3.  The substitution of the word “sex” as it refers to feminine in the constitution with the word “gender”.
·        Furthermore, the committee on CEDAW implementing its responsibilities under the CEDAW convention should within its mandate take into account the platform for Action when considering the reports submitted by state parties. This recommendations stems from the Beijing Declaration and it imploys state parties to the CEDAW convention are invited when reporting under Article 18 of the convention to include information on measures to implement the Platform for Action in order to facilitate the committee in monitoring effectively women’s ability to enjoy the rights guaranteed by the convention. The ability of the committee of CEDAW to monitor implementation of the convention should be strengthened through the provisions of human and financial resources with the regular budget of the United Nations, including expert legal assistance and in acco5dance with General Assembly Resolution 49/164 and the decision made by the meeting of state parties to the convention held in May, 1995. The committee on CEDAW should increase its co-ordination with other human right treaty bodies, taking into account recommendation in the Vienna Declaration and programme of Action.     Within that mandate, other treaty bodies should take due accounts of the implementation of platform for Action and ensure the integration of the equal status and human rights of women in their work.                                                                                                                                             Recommendations extant in the NEEDS [2] Document;   Needs stands for National Economic Empowerment Development Strategy and it is the brain child of the Obasanjo Administration, it is a medium term strategy billed for (2003- 2007). It lays out government programmes to liberalize the economy and increase efficiency, wealth creation, employment generation and value orientation.   The thrust of NEEDS document in respect of women, is to fully integrate them through enhancing their capacity to participate in economic and social, political and cultural life of the country. The document seeks to achieve the stated objectives above by;    
·        Ensuring equitable representation of women all over the country in all respects of our national life, the affirmative action of proportionate representation will be pursued, were feasible.

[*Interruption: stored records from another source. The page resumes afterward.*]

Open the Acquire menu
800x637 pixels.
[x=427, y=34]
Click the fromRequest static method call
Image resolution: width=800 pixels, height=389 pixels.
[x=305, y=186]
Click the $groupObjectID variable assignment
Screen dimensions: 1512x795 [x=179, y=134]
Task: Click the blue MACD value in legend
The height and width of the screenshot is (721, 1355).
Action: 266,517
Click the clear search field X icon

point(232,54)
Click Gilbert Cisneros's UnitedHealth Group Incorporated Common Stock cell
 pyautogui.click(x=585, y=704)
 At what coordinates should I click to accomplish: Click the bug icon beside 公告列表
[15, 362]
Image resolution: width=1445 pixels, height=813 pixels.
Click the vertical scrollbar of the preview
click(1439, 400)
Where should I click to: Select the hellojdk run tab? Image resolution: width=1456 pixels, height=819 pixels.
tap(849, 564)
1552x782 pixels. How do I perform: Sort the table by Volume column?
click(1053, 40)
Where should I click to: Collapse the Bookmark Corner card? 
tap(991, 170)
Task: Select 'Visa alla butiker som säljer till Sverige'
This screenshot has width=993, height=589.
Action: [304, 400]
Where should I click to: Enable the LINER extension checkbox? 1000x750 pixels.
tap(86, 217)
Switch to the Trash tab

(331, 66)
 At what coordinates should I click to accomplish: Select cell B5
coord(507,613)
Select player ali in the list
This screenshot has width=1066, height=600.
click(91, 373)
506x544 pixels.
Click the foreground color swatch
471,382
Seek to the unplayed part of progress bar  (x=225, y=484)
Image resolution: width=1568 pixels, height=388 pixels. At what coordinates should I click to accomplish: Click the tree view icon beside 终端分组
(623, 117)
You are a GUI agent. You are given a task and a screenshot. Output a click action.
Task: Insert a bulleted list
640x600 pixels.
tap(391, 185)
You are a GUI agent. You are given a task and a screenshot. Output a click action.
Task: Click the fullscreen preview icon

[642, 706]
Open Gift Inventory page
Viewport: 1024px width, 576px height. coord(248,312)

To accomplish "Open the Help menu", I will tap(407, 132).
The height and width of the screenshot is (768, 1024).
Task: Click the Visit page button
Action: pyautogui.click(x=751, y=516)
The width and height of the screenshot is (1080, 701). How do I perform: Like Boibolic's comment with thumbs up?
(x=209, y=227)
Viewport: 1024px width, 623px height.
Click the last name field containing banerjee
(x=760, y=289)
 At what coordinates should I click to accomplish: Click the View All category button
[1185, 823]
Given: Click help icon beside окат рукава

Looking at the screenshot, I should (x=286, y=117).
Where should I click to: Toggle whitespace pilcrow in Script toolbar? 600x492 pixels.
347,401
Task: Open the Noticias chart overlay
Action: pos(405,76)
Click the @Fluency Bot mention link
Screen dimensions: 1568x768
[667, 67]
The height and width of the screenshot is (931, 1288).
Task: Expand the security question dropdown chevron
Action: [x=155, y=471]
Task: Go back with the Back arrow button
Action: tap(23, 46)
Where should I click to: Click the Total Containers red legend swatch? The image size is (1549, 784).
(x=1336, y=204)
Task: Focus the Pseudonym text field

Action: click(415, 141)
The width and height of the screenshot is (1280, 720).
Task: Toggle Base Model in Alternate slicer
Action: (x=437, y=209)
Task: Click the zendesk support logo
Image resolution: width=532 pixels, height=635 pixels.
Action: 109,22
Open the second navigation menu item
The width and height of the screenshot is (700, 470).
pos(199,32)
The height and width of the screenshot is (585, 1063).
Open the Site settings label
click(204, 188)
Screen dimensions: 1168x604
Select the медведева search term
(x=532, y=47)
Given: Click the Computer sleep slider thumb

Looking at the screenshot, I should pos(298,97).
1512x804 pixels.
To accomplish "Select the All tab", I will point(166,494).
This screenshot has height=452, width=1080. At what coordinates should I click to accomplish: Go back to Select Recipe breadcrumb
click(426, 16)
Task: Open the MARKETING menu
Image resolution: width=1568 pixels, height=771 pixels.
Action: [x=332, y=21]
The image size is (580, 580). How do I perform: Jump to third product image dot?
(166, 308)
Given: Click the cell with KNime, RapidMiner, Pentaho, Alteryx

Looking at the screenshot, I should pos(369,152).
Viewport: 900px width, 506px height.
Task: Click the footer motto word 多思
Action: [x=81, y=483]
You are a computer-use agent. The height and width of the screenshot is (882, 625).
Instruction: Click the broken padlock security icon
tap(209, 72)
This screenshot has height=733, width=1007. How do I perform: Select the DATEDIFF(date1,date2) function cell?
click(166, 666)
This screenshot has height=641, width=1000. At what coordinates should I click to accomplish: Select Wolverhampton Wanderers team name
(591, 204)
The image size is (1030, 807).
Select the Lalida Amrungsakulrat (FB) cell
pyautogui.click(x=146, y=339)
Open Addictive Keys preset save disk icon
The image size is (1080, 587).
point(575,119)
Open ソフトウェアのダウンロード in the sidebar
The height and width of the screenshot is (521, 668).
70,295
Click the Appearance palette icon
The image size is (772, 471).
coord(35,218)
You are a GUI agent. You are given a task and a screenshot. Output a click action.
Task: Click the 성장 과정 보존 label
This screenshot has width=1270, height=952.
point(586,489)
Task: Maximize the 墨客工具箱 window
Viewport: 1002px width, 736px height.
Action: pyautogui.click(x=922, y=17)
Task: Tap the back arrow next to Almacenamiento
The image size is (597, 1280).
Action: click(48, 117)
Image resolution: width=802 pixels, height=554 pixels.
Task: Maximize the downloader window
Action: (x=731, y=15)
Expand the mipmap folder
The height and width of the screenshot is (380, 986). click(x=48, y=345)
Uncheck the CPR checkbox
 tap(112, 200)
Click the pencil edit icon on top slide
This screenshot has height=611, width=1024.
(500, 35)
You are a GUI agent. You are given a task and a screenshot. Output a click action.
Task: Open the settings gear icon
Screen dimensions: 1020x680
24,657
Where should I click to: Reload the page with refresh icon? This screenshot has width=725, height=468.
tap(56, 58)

·        Pursuing legislation for the abolition of all forms of harmful traditional practices against women.
·        Domestication of all United Nations Resolutions bothering on CEDAW.
·        Main streaming women concerns and perspective in all policies and programmes.
·        Promotion of women’s access to micro-finance and all poverty alleviation strategies, with a view of reducing feminized poverty.
·        Empowerment of women through sustained advocacy, education and mobilization to reduce women’s vulnerability to HIV/AIDS and other STDs.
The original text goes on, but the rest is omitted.